In Berlin’s essay The Counter-Enlightenment, he explains that many factors motivated the rise of these thinkers. Over time, the German branch of said philosophers would establish the Sturm und Drang movement that engendered Romanticism. Binding these views together was a spiritual rejection to universalist apriorism, secular worldviews and utilitarianism. Other than opposing  rationalism, the Counter-Enlightened thinkers had very little in common. Some of them would betray their own beliefs and support the French Revolution of 1789.
Although Berlin doesn’t mention Smith directly, he takes special note of one of his most famous contemporaries, the conservative Irish philosopher Edmund Burke. According to Berlin, the conservative opposition to revolutionary Enlightened values preceded what he called a “vitalistic, intuitionist and irrationalist” onset of philosophical critique that would develop further in the 19th century. He establishes a series of attributes that stand in contrast to empiricist and rationalist categories, as noted:
(such views) contrasted with the utilitarian model of society as a trading company held together solely by contractual obligations, the world of ‘economists, sophisters and calculators’ who are blind and deaf to the unanalysable relationships that make a family, a tribe, a nation, a movement, any association of human beings held together by something more than a quest for mutual advantage, or by force, or by anything that is not mutual love, loyalty, common history, emotion and outlook.
(Berlin, Against the Current: The Counter-Enlightenment, p. 13)

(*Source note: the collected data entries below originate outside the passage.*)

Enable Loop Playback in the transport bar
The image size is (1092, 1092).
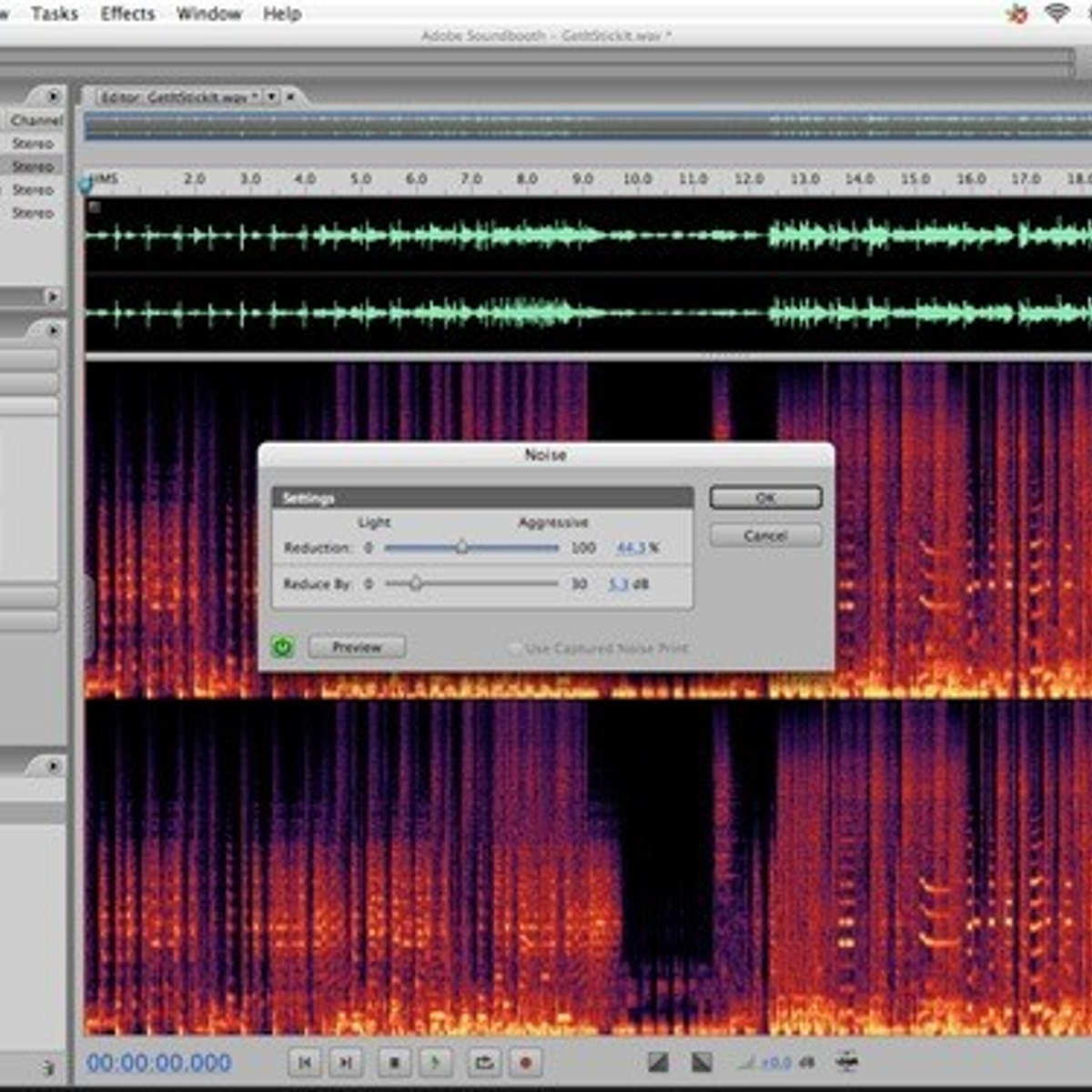tap(482, 1061)
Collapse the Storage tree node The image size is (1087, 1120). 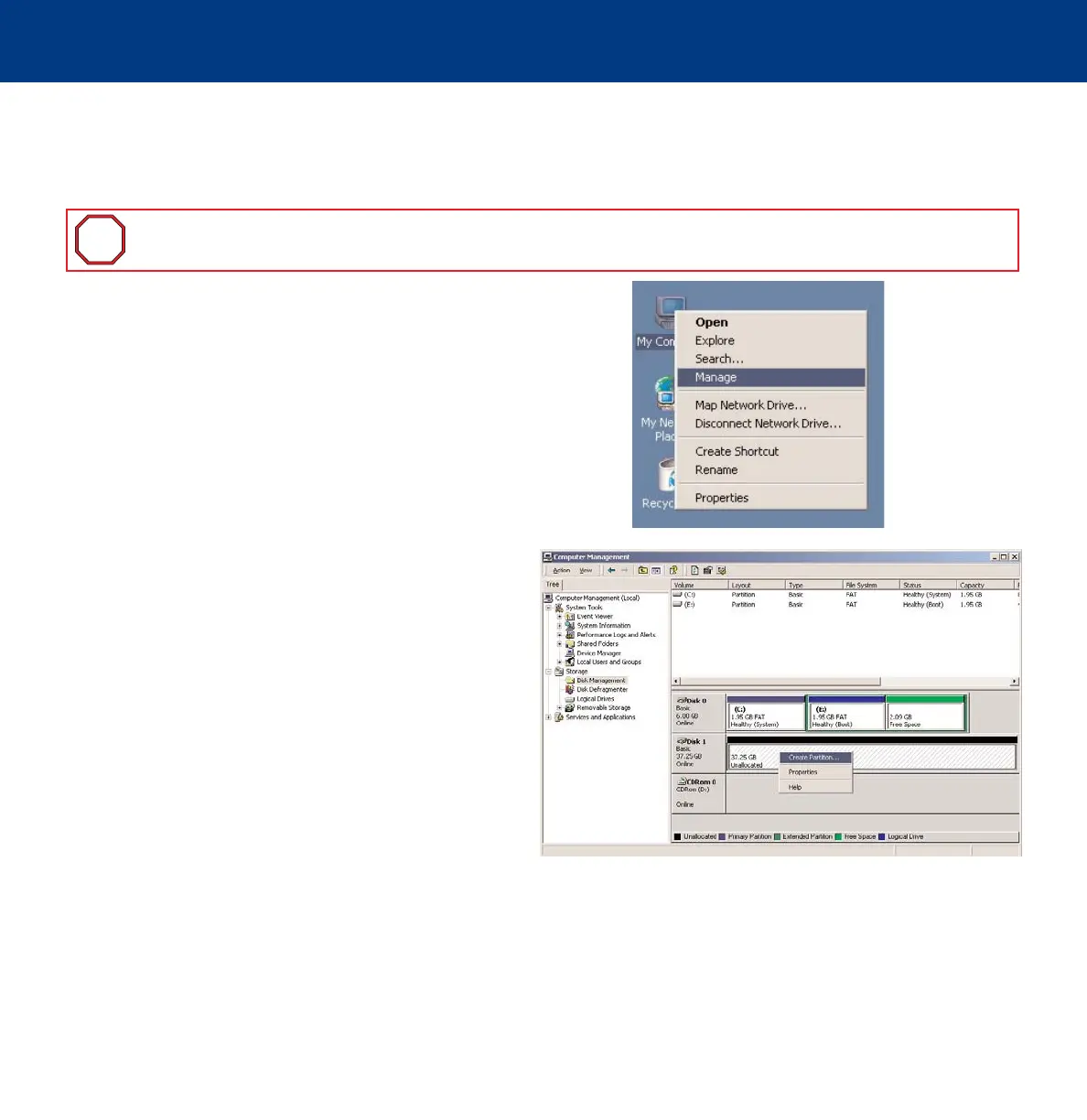coord(549,672)
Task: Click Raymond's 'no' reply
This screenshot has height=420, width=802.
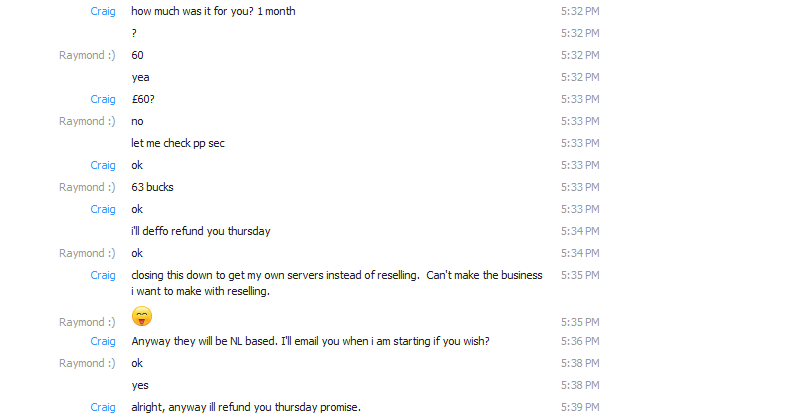Action: 137,121
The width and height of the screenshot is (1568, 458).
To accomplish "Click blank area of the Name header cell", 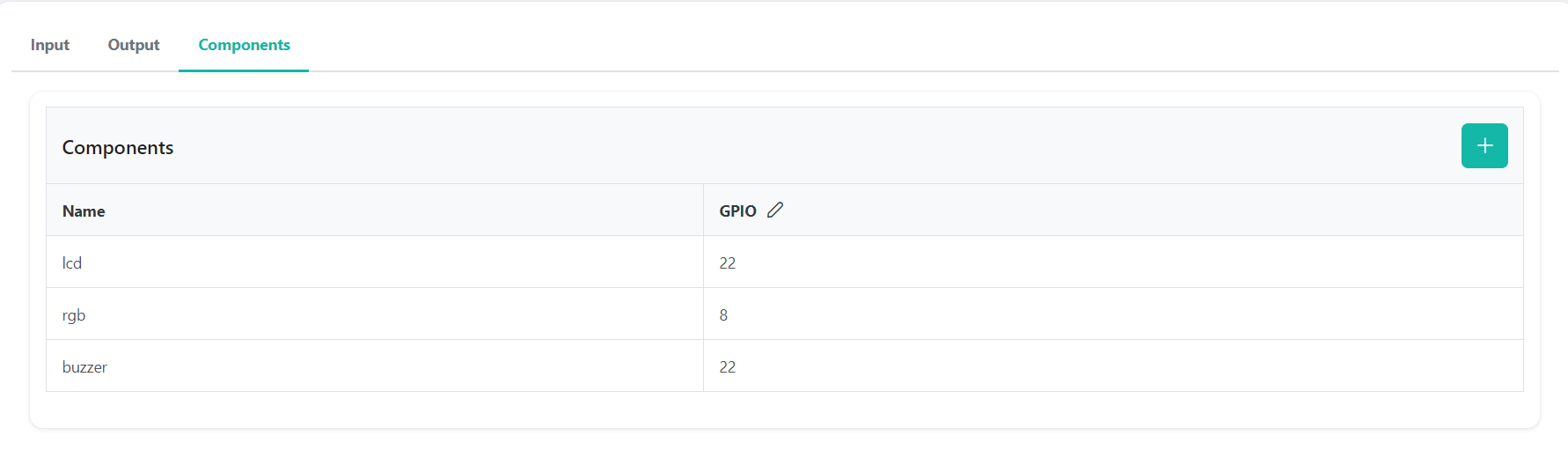I will pyautogui.click(x=405, y=211).
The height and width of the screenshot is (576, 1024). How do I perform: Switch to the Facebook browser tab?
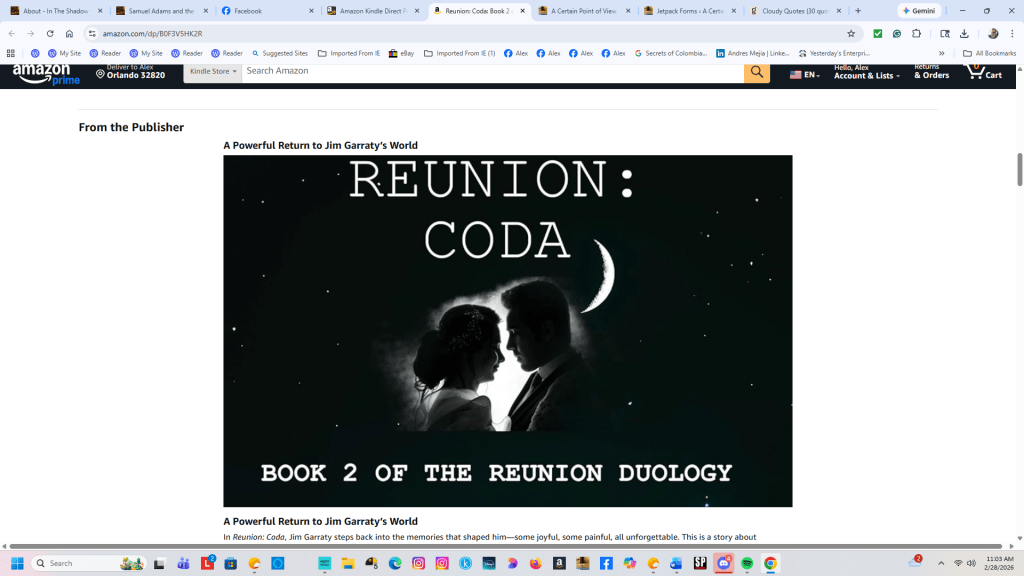[x=267, y=11]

Although Smith and Burke knew and admired each other on the personal and intellectual level, Smith’s view of rational self-interest as the motivation for social cohesion owes much to Jean-Jacques Rousseau and the Enlightenment, as it appears in An Inquiry into the Nature and Causes of The Wealth of Nations
For all its questionable methodology, the Enlightened framework allows the early founders of Political Economy to think of man as something other than the product of a divine will. Man is considered as a natural being, subject to universal laws that allow for a general understanding of his interests and weaknesses. Such background allows Smith to build a systematic explanation of societal relations of exchange based on self-interest.
One could argue that the notion of homo oeconomicus stands as one of the greatest contributions of Political Economy to rationalism. And yet, it would be wrong to connect Smith exclusively to it. Before he can establish the rational motivations for profit and trade, Smith makes it clear that man’s natural predisposition to his own well-being, what can be described as “self-love”, extends to a form of caring for his fellowmen. As such, the anthropological basis for Smith’s thought creates a rationalist view of man that is optimistic, close to the Rousseaunian tradition.

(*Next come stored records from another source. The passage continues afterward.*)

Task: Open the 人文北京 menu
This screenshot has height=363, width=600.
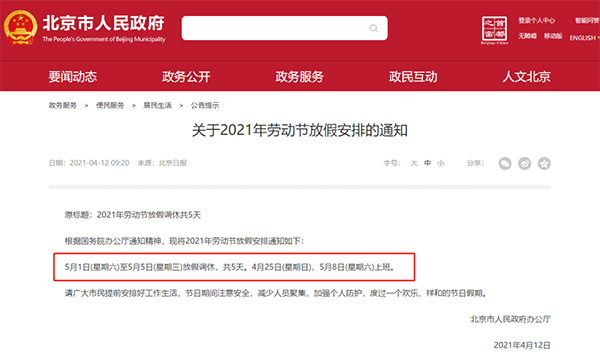Action: point(527,77)
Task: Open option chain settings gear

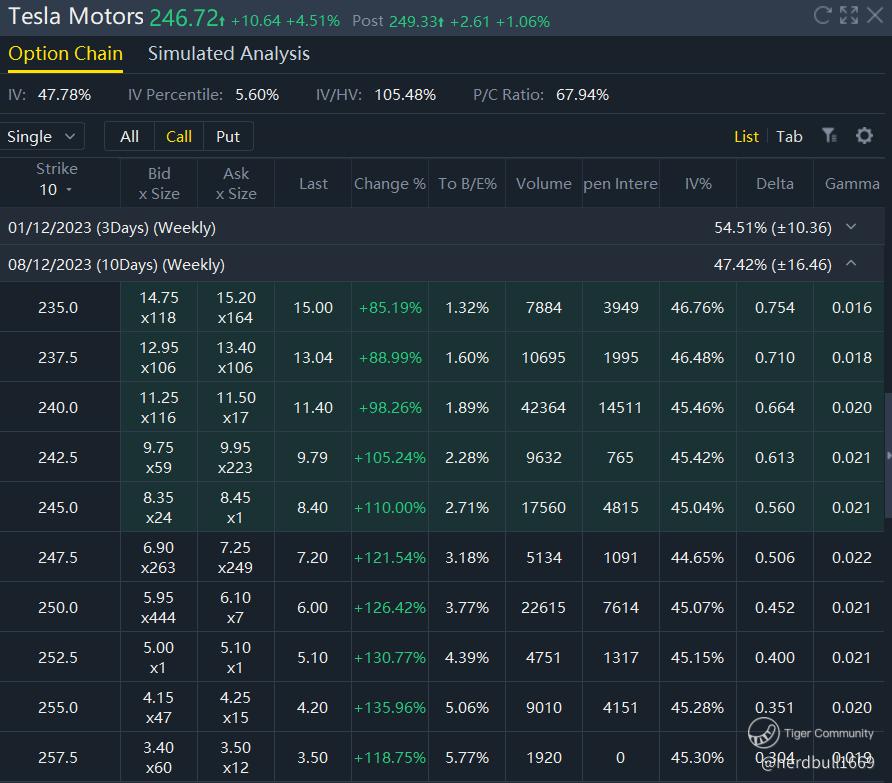Action: point(864,136)
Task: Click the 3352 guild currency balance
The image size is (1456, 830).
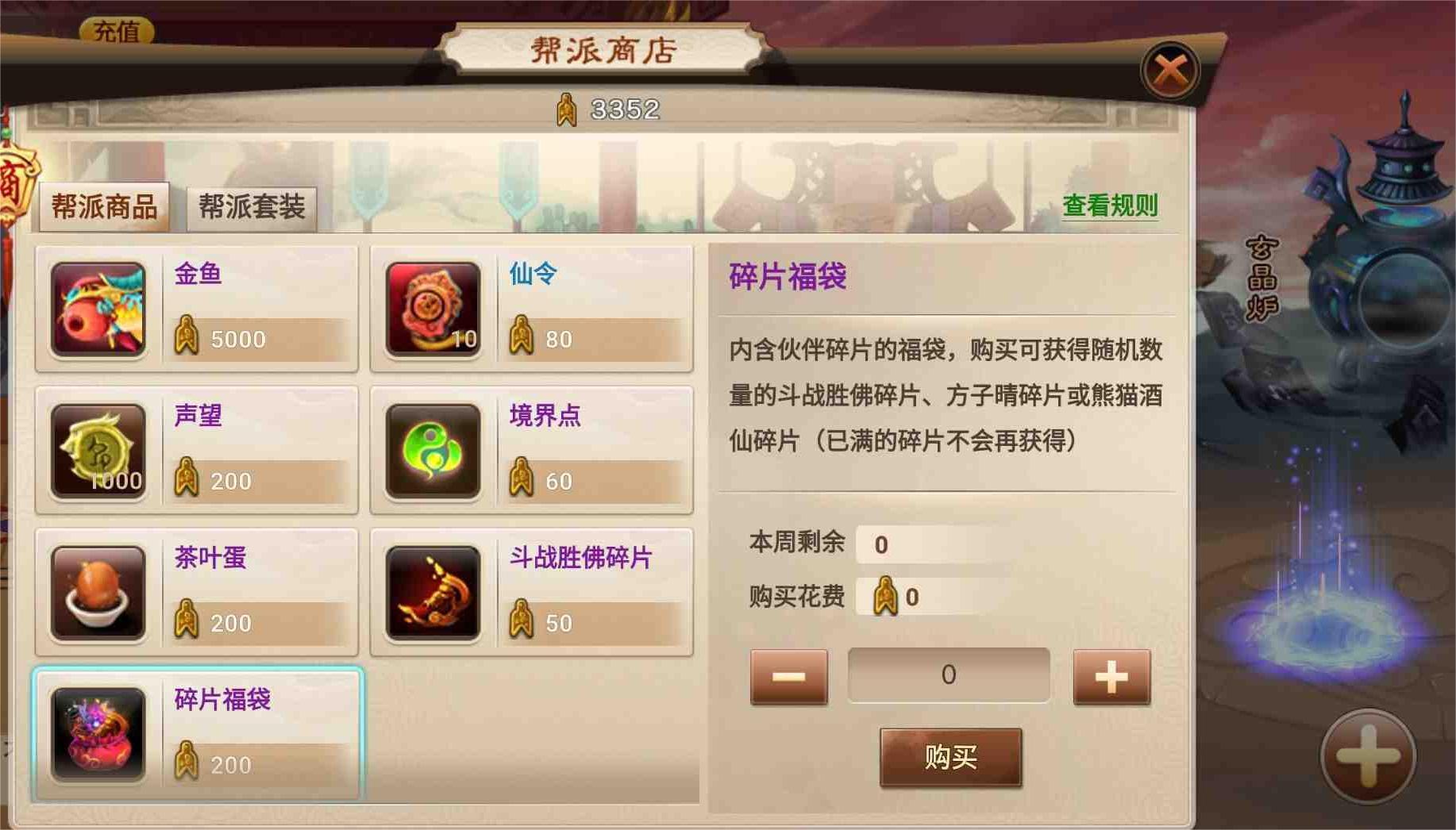Action: pyautogui.click(x=609, y=110)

Every man is, no doubt by nature, first and principally recommended to his own care and as he is fitter to take care of himself than of any other person, it is fit and right that it should be so. Every man, therefore, is much more deeply interested in whatever immediately concerns himself, than in what concerns any other man.
(Smith, 1759, pp. 82-3)
This claim entails a universal conception of man’s attributes, leanings and desires. It is clearly embedded in Enlightened values, opposed to the relativist worldviews championed by philosophers like Montesquieu, who believed that matters of such consideration were subject to incompatible differences across various contexts and epochs.
Isaiah Berlin regards socialist philosophers, late humanists and artists from the Romantic period, as further representatives of the Counter-Enlightenment in modernity. In historical terms, the apparition of socialism in the 19th century may be viewed as an embodiment of the same anti-rationalist tradition, only now using Hegelian phenomenology. 
Thus, it is no wonder that Karl Marx and Friedrich Engels took it upon themselves to critique Political Economy, even if they drew their own ideas from it. What Marx and the post-Hegelian critics have in common is an extended rationalization to propose universal aprioristic notions regarding economics, society and politics.  
One may argue that, if Smith was influenced by Scottish Empiricism, he cannot be considered a rationalist.
But it is more complex than that.
Smith’s proposed Rational Choice Theory makes it clear that the individual is defined in strictly rational terms. Furthermore, man’s volition can only signify something if it is framed in alternatives defined by reason.
The fact alone that Smith’s Invisible Hand metaphor asserts an intellectual judgment of reality would suffice to consider him a rationalist. That being said, he does not attribute every decision in society to reason. As evidenced by The Theory of Moral Sentiments, Smith stood in firm belief that moral choices often made more sense when produced by an emotional logic. He was not alone in this, as some of the most important contributors to Political Economy from the liberal perspective, such as John Stuart Mill, would demonstrate.
If man-made phenomena such as the economic system are to be explained, one must make use of rationalist and empiricist categories. By opposing any attempt at universal laws, the critics of Political Economy assert a new variation of the antirationalist tradition, hoping, perhaps, to render any possible understanding of human relationships and economic benefit obscure.